But let the world rank me in register A master-leaver and a fugitive.

Antony and Cleopatra, 4.10.20–1

Who then but English Henry will be lord, And thou be thrust out like a fugitive?

1 Henry VI, 3.7.66–7

‘fugitive’: Of immaterial things: Evanescent, fleeting, of short duration […] One who flees or tries to escape from danger, an enemy, justice, or an owner.

Oxford English Dictionary

Despite the title's use of the word ‘fugitive’, which evokes a sense of dislocation, boundary and place, Shakespeare's Fugitive Politics is not about a particular location of politics in Shakespeare's plays. The word ‘fugitive’ might imply a place for politics in Shakespeare that his plays and their characters somehow escape, a boundary or proper scene for the political – and that Shakespeare's radicalism is his rejection of this proper place for a world elsewhere. In this understanding of the word ‘fugitive’ in the title, Shakespeare is a refugee from the properly political that defines and polices civil bounds. This book, however, is not necessarily interested in the proper place of politics in Shakespeare's plays – its policing and policed boundaries, its parameters and its institutions. Shakespeare's Fugitive Politics is, instead, about how the political is experienced in his plays. The book's central premise is that much of the political radicalism in Shakespeare is indifferent to politics – that is, indifferent to legitimised and public contestation that is ‘continuous, ceaseless, and endless’ in a civil society – and predicated instead on the possibility of dramatic subjects becoming political beings.
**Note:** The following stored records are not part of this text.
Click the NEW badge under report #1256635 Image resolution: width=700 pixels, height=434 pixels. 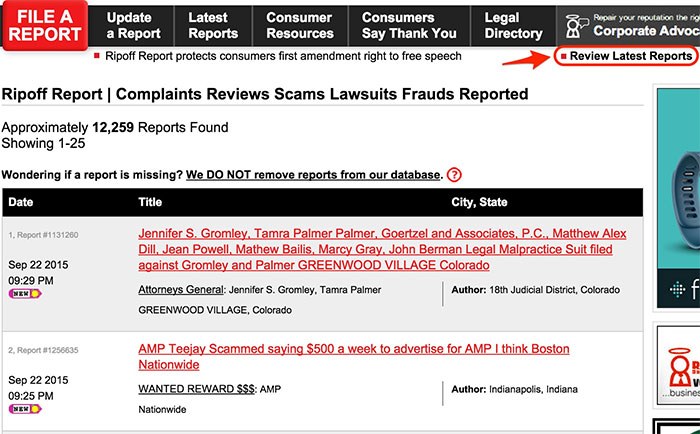pyautogui.click(x=25, y=409)
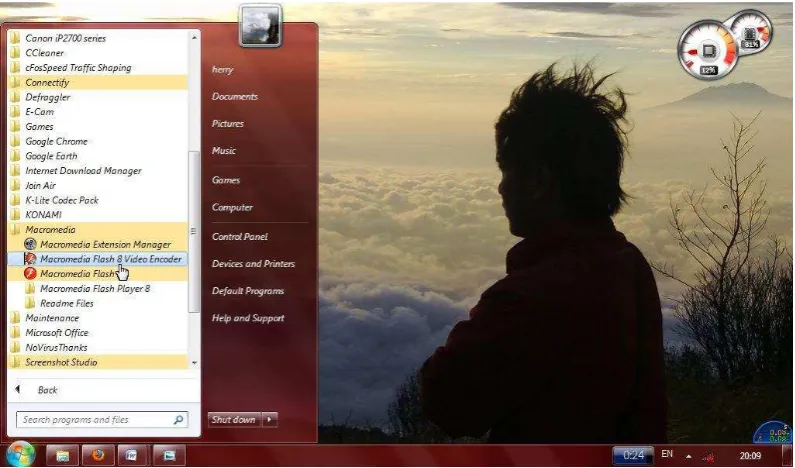Open the file explorer taskbar icon
This screenshot has height=468, width=795.
tap(63, 455)
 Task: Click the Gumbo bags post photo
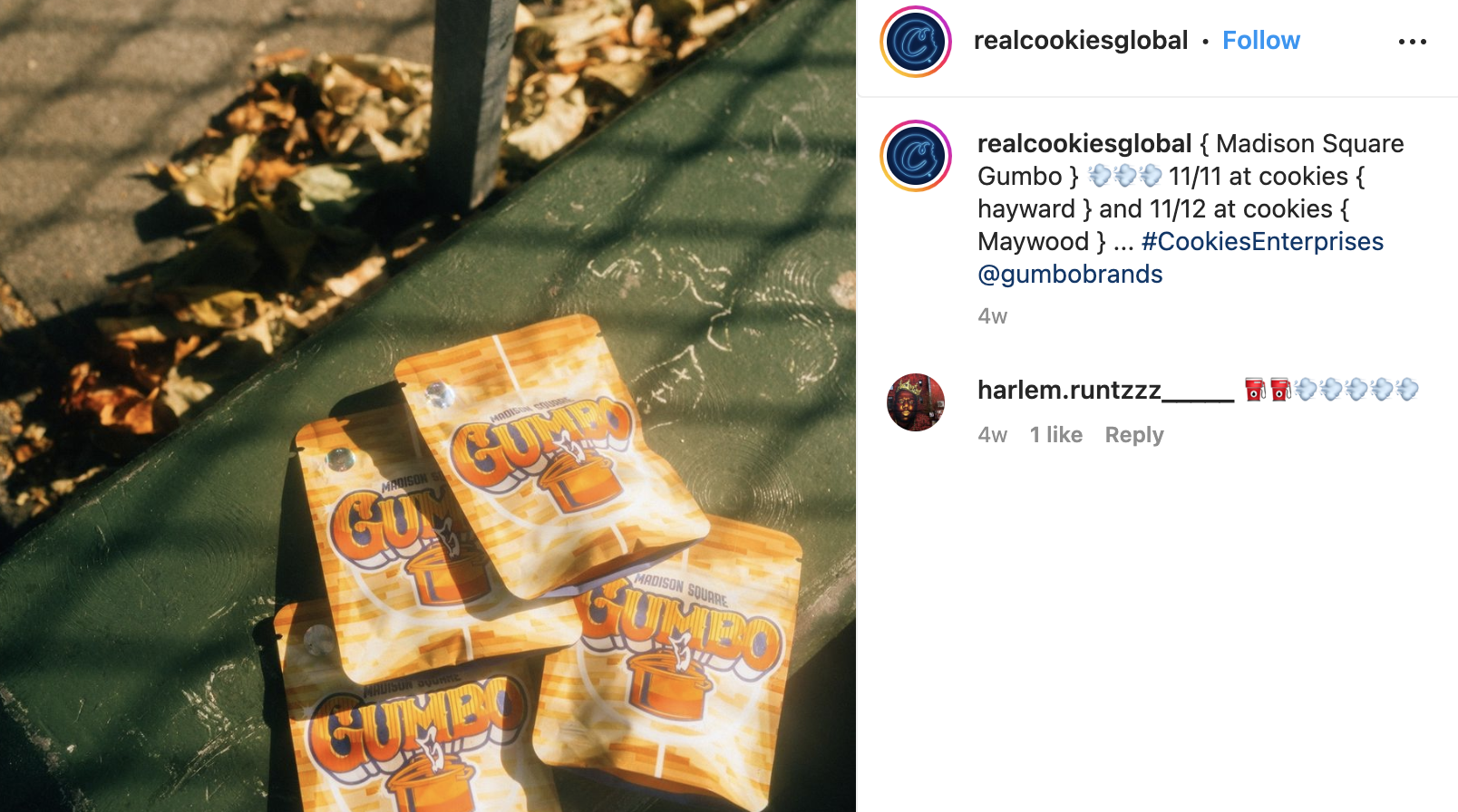pyautogui.click(x=428, y=406)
In this formulation, as Sheldon Wolin has argued in the context of modern democracy, the political articulates not a form of civic engagement but a ‘mode of being’ that appears only temporarily. Wolin writes that ‘Democracy is a political moment, perhaps the political moment, when the political is remembered and recreated’. The democratic political persists as long as the memory of its past expression survives.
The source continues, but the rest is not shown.